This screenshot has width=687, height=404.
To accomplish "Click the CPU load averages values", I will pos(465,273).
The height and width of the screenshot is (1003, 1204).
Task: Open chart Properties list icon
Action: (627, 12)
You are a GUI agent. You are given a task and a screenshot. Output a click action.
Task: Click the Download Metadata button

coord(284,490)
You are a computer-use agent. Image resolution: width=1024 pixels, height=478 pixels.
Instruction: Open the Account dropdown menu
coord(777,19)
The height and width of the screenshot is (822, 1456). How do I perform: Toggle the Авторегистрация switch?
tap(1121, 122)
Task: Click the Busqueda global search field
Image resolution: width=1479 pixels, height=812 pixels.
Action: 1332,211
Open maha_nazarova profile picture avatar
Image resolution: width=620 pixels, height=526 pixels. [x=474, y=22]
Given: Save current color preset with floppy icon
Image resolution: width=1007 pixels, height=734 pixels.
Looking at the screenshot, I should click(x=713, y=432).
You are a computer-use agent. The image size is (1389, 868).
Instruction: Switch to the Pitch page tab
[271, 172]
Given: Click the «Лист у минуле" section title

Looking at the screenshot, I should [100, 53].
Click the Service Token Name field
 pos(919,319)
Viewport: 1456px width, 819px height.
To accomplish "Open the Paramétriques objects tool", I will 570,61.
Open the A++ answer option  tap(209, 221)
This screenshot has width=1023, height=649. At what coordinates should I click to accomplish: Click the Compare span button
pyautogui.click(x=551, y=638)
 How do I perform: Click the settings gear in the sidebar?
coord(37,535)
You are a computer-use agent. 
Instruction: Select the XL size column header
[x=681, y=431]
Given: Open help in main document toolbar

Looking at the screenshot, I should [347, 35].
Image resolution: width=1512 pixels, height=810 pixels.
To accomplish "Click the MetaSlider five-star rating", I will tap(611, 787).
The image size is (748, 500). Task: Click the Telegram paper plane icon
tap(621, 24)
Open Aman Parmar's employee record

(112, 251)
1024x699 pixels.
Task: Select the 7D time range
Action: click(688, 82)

++++++

▶ Exercise details
Reproduce the entries word for word, from the line containing "You are a computer-use agent. The" through the last line of the entries, including both ends.

▶ Reply
You are a computer-use agent. The image size is (1389, 868).
Instruction: Switch to the Pitch page tab
[271, 172]
Given: Click the «Лист у минуле" section title

Looking at the screenshot, I should [100, 53].
Click the Service Token Name field
 pos(919,319)
Viewport: 1456px width, 819px height.
To accomplish "Open the Paramétriques objects tool", I will 570,61.
Open the A++ answer option  tap(209, 221)
This screenshot has width=1023, height=649. At what coordinates should I click to accomplish: Click the Compare span button
pyautogui.click(x=551, y=638)
 How do I perform: Click the settings gear in the sidebar?
coord(37,535)
You are a computer-use agent. 
Instruction: Select the XL size column header
[x=681, y=431]
Given: Open help in main document toolbar

Looking at the screenshot, I should [347, 35].
Image resolution: width=1512 pixels, height=810 pixels.
To accomplish "Click the MetaSlider five-star rating", I will tap(611, 787).
The image size is (748, 500). Task: Click the Telegram paper plane icon
tap(621, 24)
Open Aman Parmar's employee record

(112, 251)
1024x699 pixels.
Task: Select the 7D time range
Action: click(688, 82)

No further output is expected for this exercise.